▶ **Ausgangstext**:
______

Am Ton gefeilt hat auch Pjotr Kodziraski, der wie immer filigran trommelte und ein ums andere Break heraus schob. Dass der Metal-Roots weiter verwischen hat auch mit seinem Drumming zu tun, er drischt nicht mehr so hart drauf, lässt die Toms dadurch voller und weiter klingen. Diesen neuen Sanftmut, diese Lockerheit, wenn er immer die kleinen Becken anschlug wusste er genau in die Landschaften seiner Mitstreiter zu positionieren.

______

▶ **Gegebene Informationen**:
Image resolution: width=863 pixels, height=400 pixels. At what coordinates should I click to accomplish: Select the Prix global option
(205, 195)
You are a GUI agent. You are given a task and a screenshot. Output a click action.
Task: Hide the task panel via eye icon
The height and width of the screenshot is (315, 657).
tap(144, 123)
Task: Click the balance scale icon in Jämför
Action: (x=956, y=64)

______

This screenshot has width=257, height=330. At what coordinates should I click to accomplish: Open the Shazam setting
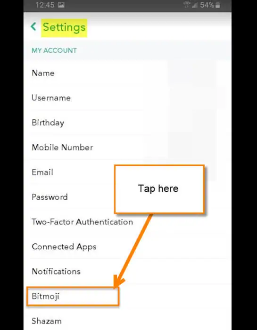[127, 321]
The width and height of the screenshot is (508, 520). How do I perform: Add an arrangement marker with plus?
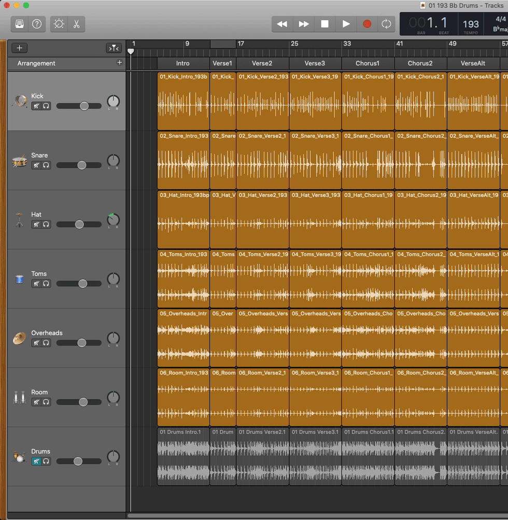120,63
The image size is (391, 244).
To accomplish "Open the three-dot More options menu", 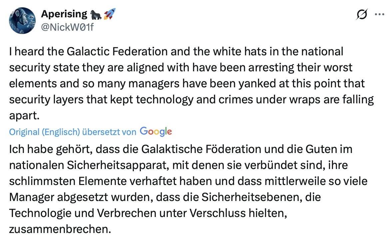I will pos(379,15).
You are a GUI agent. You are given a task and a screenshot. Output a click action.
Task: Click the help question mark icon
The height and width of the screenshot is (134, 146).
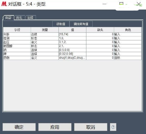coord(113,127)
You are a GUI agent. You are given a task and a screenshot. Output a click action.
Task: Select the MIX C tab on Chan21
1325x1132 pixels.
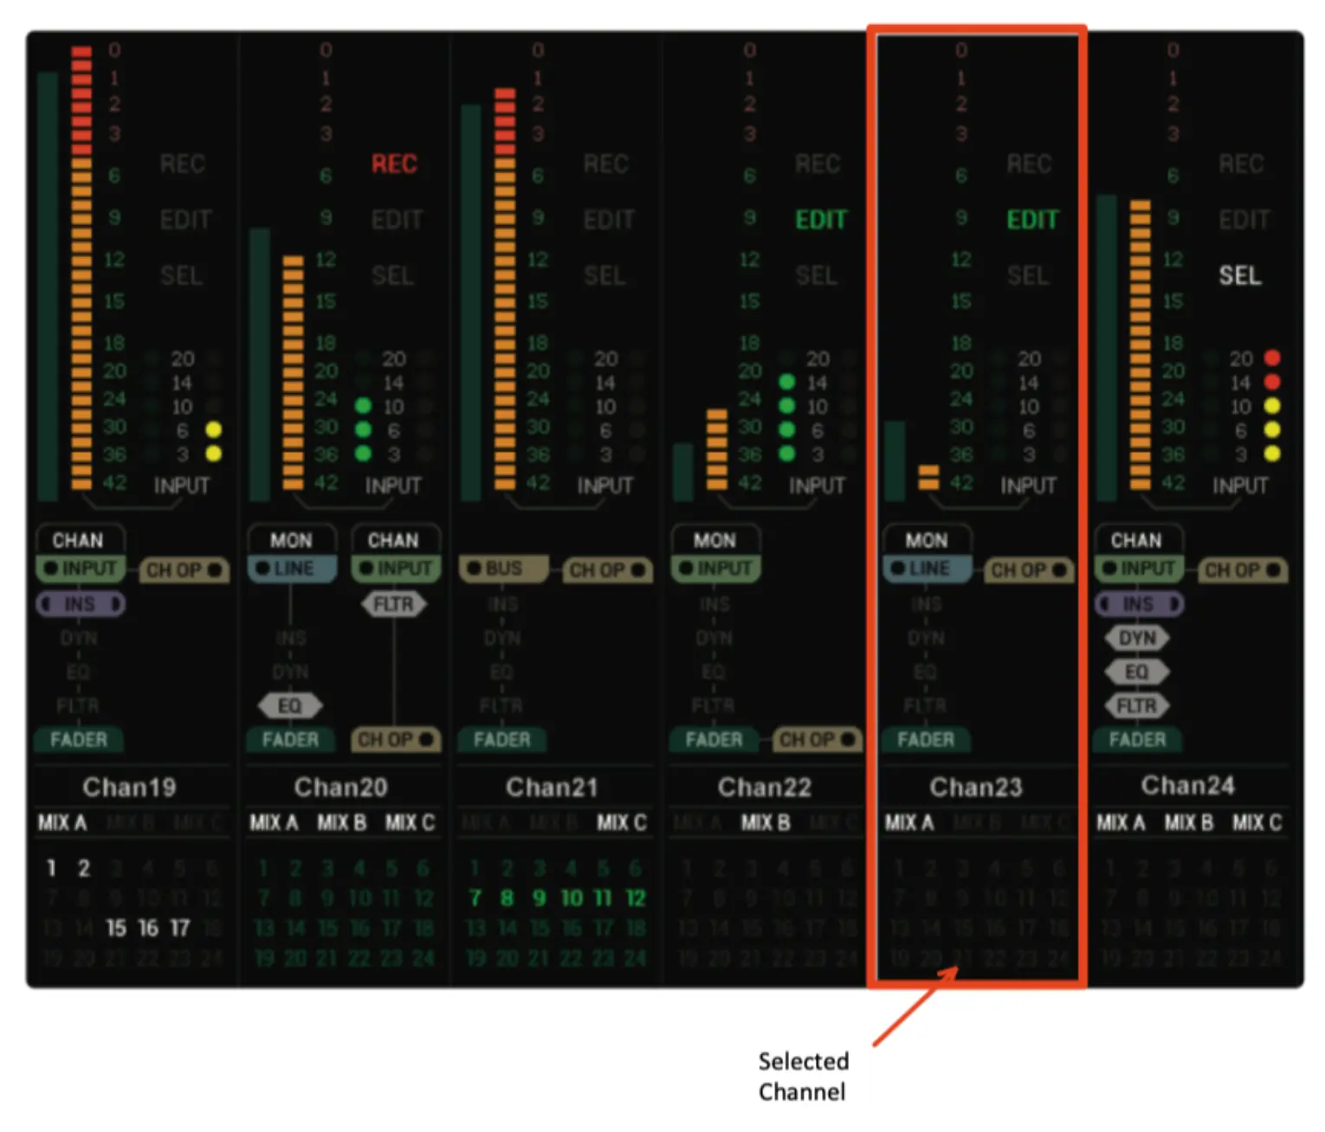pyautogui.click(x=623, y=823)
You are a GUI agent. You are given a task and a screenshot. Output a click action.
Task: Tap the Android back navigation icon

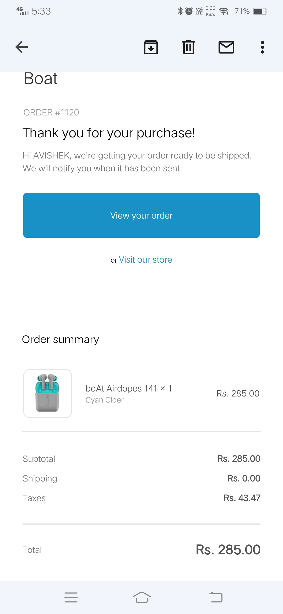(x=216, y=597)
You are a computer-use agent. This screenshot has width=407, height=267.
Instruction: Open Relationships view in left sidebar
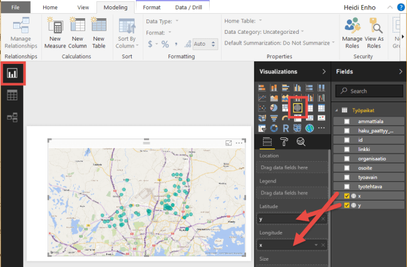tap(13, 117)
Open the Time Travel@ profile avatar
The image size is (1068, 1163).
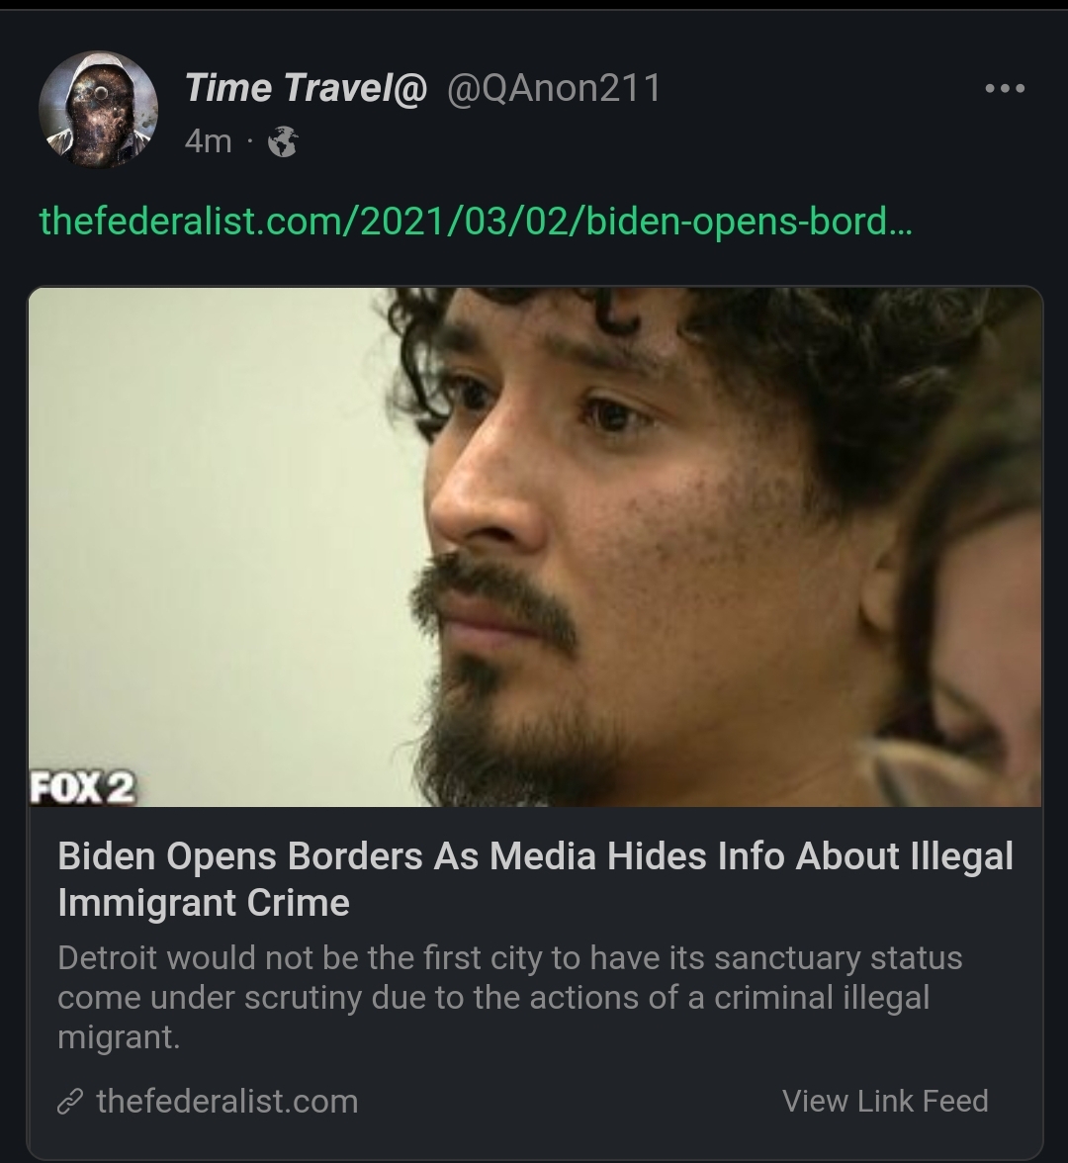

______

▶ **Aufgaben**:
(a) Warum klingen die Toms laut dem Ausgangstext voller und weiter? Antworte in ein bis drei Sätzen.
(b) Auf welche Weise trommelte Pjotr Kodziraski laut dem Ausgangstext?
(c) Ändere im Ausgangstext alles von "Am Ton gefeilt" bis hinunter zu "Mitstreiter zu positionieren.", indem du "Break" durch "Fill" ersetzt, und gib diesen Abschnitt vollständig wieder.

▶ **Lösungen**:
(a) Die Toms klingen voller und weiter, weil Pjotr Kodziraski nicht mehr so hart draufdrischt.

(b) Er trommelte wie immer filigran.

(c)
Am Ton gefeilt hat auch Pjotr Kodziraski, der wie immer filigran trommelte und ein ums andere Fill heraus schob. Dass der Metal-Roots weiter verwischen hat auch mit seinem Drumming zu tun, er drischt nicht mehr so hart drauf, lässt die Toms dadurch voller und weiter klingen. Diesen neuen Sanftmut, diese Lockerheit, wenn er immer die kleinen Becken anschlug wusste er genau in die Landschaften seiner Mitstreiter zu positionieren.